• **Data supplied**:
__________________________________________________

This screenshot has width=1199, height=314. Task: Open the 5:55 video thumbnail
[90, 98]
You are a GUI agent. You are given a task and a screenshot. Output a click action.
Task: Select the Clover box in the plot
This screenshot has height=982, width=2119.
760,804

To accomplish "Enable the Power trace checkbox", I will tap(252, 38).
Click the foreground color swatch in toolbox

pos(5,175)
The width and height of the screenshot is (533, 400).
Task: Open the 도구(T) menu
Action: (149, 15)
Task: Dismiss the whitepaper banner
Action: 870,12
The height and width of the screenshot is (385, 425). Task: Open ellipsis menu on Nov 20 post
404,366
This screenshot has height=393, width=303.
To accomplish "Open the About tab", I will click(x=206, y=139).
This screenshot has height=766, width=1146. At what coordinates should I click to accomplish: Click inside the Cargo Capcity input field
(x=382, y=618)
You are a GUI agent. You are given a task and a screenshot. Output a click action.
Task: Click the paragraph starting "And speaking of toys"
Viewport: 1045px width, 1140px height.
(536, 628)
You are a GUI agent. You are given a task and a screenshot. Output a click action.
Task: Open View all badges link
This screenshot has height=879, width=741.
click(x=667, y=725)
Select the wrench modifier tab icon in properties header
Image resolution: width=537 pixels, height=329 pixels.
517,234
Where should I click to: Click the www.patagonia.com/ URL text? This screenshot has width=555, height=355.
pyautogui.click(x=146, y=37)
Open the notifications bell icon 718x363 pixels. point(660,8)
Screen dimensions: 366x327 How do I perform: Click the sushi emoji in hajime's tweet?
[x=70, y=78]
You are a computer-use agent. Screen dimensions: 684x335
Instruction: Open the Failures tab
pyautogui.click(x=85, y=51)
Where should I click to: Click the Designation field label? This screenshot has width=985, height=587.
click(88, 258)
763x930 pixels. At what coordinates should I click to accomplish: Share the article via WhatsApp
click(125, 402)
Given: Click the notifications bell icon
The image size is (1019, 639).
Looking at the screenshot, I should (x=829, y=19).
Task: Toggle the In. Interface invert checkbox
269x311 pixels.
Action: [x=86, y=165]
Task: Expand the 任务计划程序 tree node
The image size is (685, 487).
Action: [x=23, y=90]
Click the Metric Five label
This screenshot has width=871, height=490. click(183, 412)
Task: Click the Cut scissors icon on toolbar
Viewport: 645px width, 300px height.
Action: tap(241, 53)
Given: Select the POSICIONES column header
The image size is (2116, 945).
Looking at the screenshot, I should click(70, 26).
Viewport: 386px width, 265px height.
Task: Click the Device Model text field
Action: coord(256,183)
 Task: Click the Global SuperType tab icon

__________________________________________________

Using the material, show each line where the string "notifications" can be found.

• **Completed task**:
Open the notifications bell icon 718x363 pixels. point(660,8)
Given: Click the notifications bell icon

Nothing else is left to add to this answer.